I'll be there, at booth 2241, from 2-4 on Friday, and 1-3 on Saturday. Feel free to stop by and chat.

Lastly, for those of you who really don't want to brave the convention, you can catch my at one of the Wayne Branch Library on Thursday night at 7:00.

198 S. Girls School Road
Indianapolis, IN 46231
317-275-4530

As always, this information is available on the tour dates page. But I thought I'd bring it to your attention here, just in case.

Later folks,

pat


posted by Pat at 18 Comments



Wednesday, August 1, 2007
Writing, moving, and talking about books.

Sorry I've been gone so long, folks. It's been pretty crazy around here. In addition to working like a dog on book two, this week I've had the untrammeled delight of moving all my earthly goods from one house to another. Moving sucks, in a nutshell. Do you have any idea how many books I own?

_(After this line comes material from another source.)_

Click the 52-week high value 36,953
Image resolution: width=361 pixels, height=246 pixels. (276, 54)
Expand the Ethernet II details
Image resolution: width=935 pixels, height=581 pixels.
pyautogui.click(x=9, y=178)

Anyway, aside from the general upheave, things seem to be settling down. My move is done, barring the last bit of cleaning I still have to do tonight. So for now I just have time to post a few, brief announcements.

1. I'll be down in Indianapolis at GenCon from August 15-19th. I will be doing book signings, panels about writing, and workshops. Plus, I'll just generally be getting down with my geeky self. (I'll post up specific times and places in a couple days. Stay tuned for that.)

I will neither confirm nor deny the rumor that I might be dressed as a garden gnome at the convention.

2. The online discussion I've been having with Orson Scott Card about Harry Potter has turned out remarkably well. By this I mean I managed to avoid making an ass out of myself in front of one of my favorite authors. Plus, as an added bonus, I got to defend poor Tom Bombadil from unwarranted attacks against his character.

3. There's a new Q & A up over at Subterranean Press. This interview turned out kinda different, as she asked me some probing questions about my geek heritage. So if you're a gamer, there might be something interesting for you there. Plus I think I might have accidentally flirted with her a little. As with all my ill-considered choices, I blame caffeine.

4. Lastly is part two of the Q & A I did with Straight from the Barrel. It's a little more serious than the Subterranean Press interview, but I talk about writing, racism, and one of my favorite webcomics. So there's a little something there for everyone.

And I'm done. I've got to go rugdoctor my apartment before I get any sleep tonight. Wish me luck.